The World Trade Organization announced the close of proceedings in the trade dispute between the governments of the United States, Mexico, and Canada late last week in recognition of the May agreement by the United States to end duties on imports of aluminium and steel from both Mexico and Canada.
Noting the May 23rd agreement with Canada to remove Section 232 tariffs on aluminium and steel imports and a similar agreement struck with Mexico 5 days later, the WTO announced that it “concludes its work by reporting that a mutually agreed solution to this dispute has been reached between the parties.”
The disputes ended last week began 13 months ago in the wake of the Trump Administration’s enacting blanket 10-percent tariffs on the entirety of imported aluminium products and blanket 25-percent tariffs on all imported steel goods.
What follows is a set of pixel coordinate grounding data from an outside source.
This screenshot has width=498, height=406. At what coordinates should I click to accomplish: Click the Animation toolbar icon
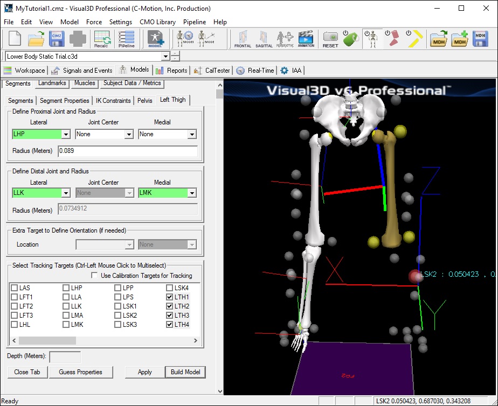[306, 39]
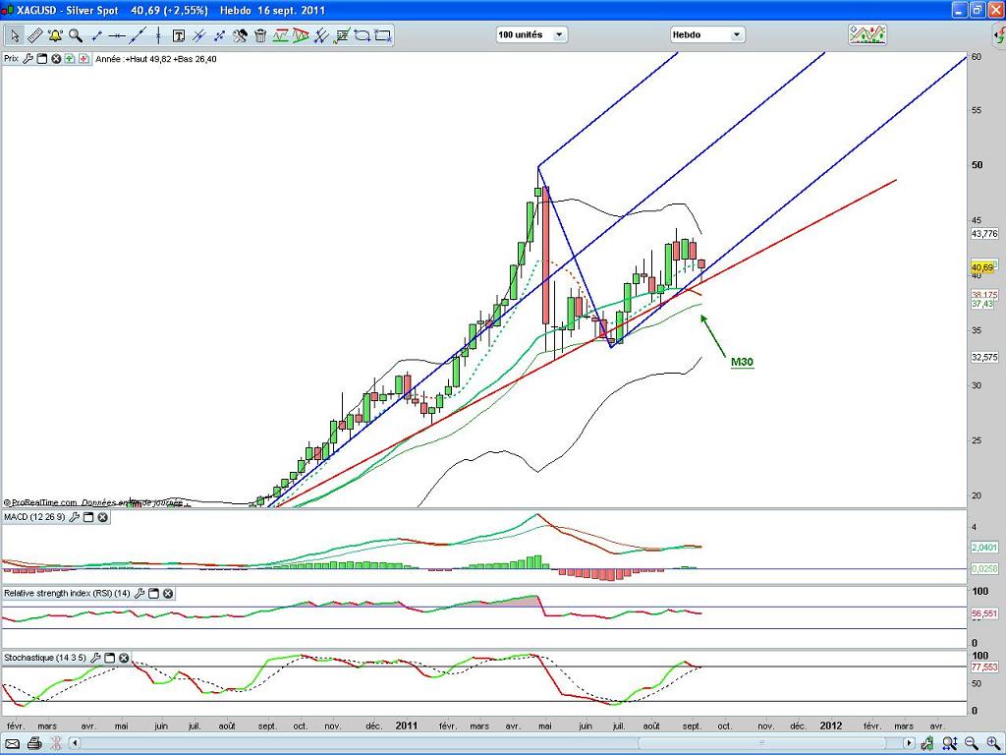Open Prix panel settings wrench
Screen dimensions: 1006x755
tap(28, 59)
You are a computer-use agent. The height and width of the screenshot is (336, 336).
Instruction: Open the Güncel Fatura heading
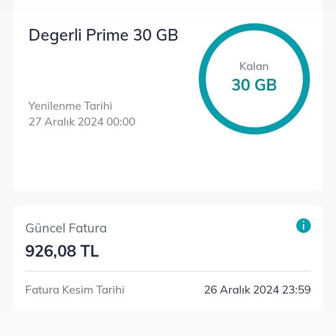[x=66, y=228]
Though Canada initially received a temporary waiver, neither country was granted a permanent exemption from the tariffs, prompting both retaliatory tariffs and dispute actions at the WTO.
Though Canada and Mexico no longer have actions against the United States at the WTO, the European Union’s action continues, as aluminium and steel imports from the region continue to be assessed relevant tariffs under Section 232.
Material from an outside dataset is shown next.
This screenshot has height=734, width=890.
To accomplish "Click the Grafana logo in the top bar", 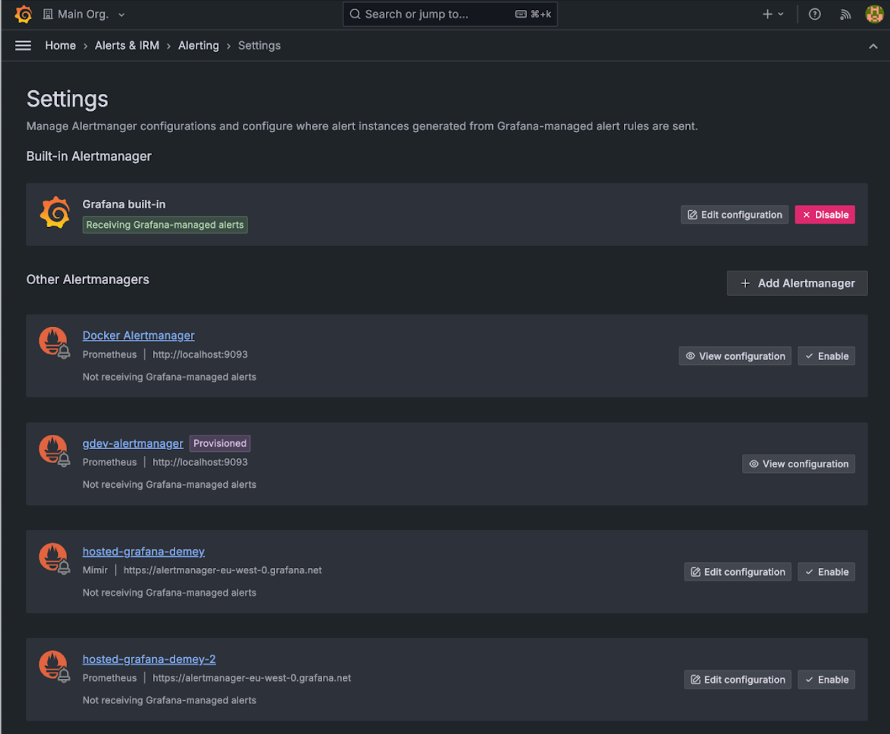I will (24, 13).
The Trump Administration launched an investigation under the little-used portion of the Trade Expansion Act of 1962 shortly after coming to power in 2017. Finding that imports of aluminium and steel imperiled national security by squeezing out domestic producers of specialty alloys necessary for national defense purposes, the administration enacted the penalties. Those sanctions proved to be singularly unpopular, prompting governments around the world to respond with unilateral retaliatory tariffs and dispute actions with the WTO and other trade bodies.